Durban Cop17 - Cambiare il sistema non il clima! Il tempo è adesso

28 / 11 / 2011

Globalproject in collaborazione con Associazione Ya Basta sarà a Durban per seguire le iniziative in occasione del Cop 17 con la delegazione della Rete Italiana per la Giustizia Sociale ed Ambientale .

Dal 28 novembre si sono aperti a Durban i lavori dell’ultima Conferenza delle Nazioni Unite sui cambiamenti climatici. Sembrano passati secoli dal summit di Copenhagen del dicembre 2009.

Infatti, l'ipotetica ricerca di un accordo globale capace di mettere freno ai processi di surriscaldamento del pianeta passa oggi sotto assoluto silenzio di fronte a quella che viene presentata come l'emergenza a cui tutto va piegato: la crisi finanziaria globale.

Non passa giorno senza che sia l'andamento delle borse a scandire il tempo della vita per miliardi di abitanti della Terra.

La dittatura della finanza si è fatta biopolitica nel tentativo di ricondurre forzatamente a sé le forme di vita e i comportamenti sociali, disegnando un orizzonte costretto in cui si vorrebbero occultare le radici della crisi strutturale, di sistema, nella quale stiamo vivendo.

Ci viene continuamente ripetuto che oggi è il tempo di farci carico della crisi, mettendo a disposizione le nostre stesse vite, l'ambiente e i beni comuni per far tornare a funzionare il meccanismo che garantisce il continuo arricchimento di pochi a scapito dei molti.

Intanto però la crisi dell’ecosistema, di cui il surriscaldamento globale per effetto della crescente emissione in atmosfera dei “gas serra” è la manifestazione più drammatica, procede, apparentemente inarrestabile. L’illusione di una decisa svolta, inserita nella cornice di sviluppo delle green economies, verso fonti energetiche rinnovabili e pulite sembra svanita. L’impiego di combustibili fossili (derivati dal petrolio, ma in misura ancora rilevantissima, lo stesso carbone) continua ad essere la formula dominante la produzione di energia, in Occidente come da parte delle potenze emergenti del BRIC. Gli effetti dei cambiamenti climatici, con eventi atmosferici sempre più imprevedibili e violenti, costituiscono sempre più una permanente emergenza che condiziona la vita di intere popolazioni, nel Sudest asiatico così come nelle regioni italiane devastate dal dissesto idrogeologico.

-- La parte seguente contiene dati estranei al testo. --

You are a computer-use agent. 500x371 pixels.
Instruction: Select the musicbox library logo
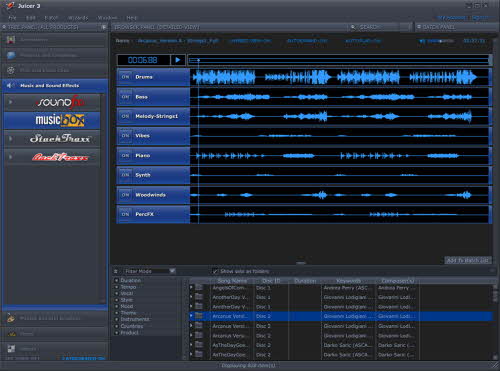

E le timide e marginali misure, che potrebbero essere discusse ed approvate a Durban, parlano ancora una volta il linguaggio della finanza e, in questo caso, della finanziarizzazione dello stesso bilancio ambientale dei danni, spesso irreversibili, provocati dalle attività antropiche all’equilibrio ecosistemico. Cop 17 nella sua formulazione ufficiale non potrà perciò concludersi che con un nulla di fatto, continuando la strada delle Conferenze di Copenhaghen e di Cancun, dove sono state proposte unicamente soluzioni false e inefficaci. Vendere, comperare e far circolare in termini di prestiti e debiti nello scacchiere delle relazioni geopolitiche globali i diritti di inquinare, attraverso la permanente riproduzione di modelli produttivi ed energetici accentratori e devastanti; introdurre soluzioni green come nuovo terreno di conflitto per l’egemonia tra le diverse potenze economiche, vecchie e nuove; tentare così di trasformare in business anche la crisi ecologica.

Se la strada dei vari vertici Cop è dunque segnata da questa dimensione di crisi globale, dimostrando l'impossibilità di strutturare dall'alto una capacità di governare la crisi ambientale, orientata ad evitarne esiti catastrofici; le proposte, i temi che i movimenti sociali, ambientalisti, contadini ed indigeni hanno portato all'attenzione di tutti ci parlano della necessità della costruzione di una complessiva alternativa di sistema.

Fermare il cambiamento climatico passa attraverso scelte radicali che ripensino le relazioni sociali e ambientali in una chiave di giustizia sociale e di difesa dei beni comuni.

Di questo ci parlano le esperienze che resistono al saccheggio costante della vita e dei territori. Il vertice di Durban sarà l'occasione per conoscere le realtà africane che in questo continente simbolo del saccheggio più violento parlano il linguaggio della costruzione di un'alternativa. Sarà anche l'occasione di affermare che il tempo del cambiamento è ora, anche nei nostri territori ed anche nella nostra Europa intesa come spazio politico e non come semplice, e sempre più problematica Unione monetaria.

Come hanno suggestivamente indicato gli esponenti di alcuni movimenti sociali e ambientalisti del Sud del Mondo, sarà infine l’occasione per verificare se Occupy Wall Street riuscirà a generare Occupy Durban, cioè se il movimento globale di critica alla gestione capitalistica della crisi saprà assumere fino in fondo il terreno della crisi ecologica e della costruzione di una comune alternativa energetica e di modello di produzione, distribuzione e consumo. Prima che sia troppo tardi.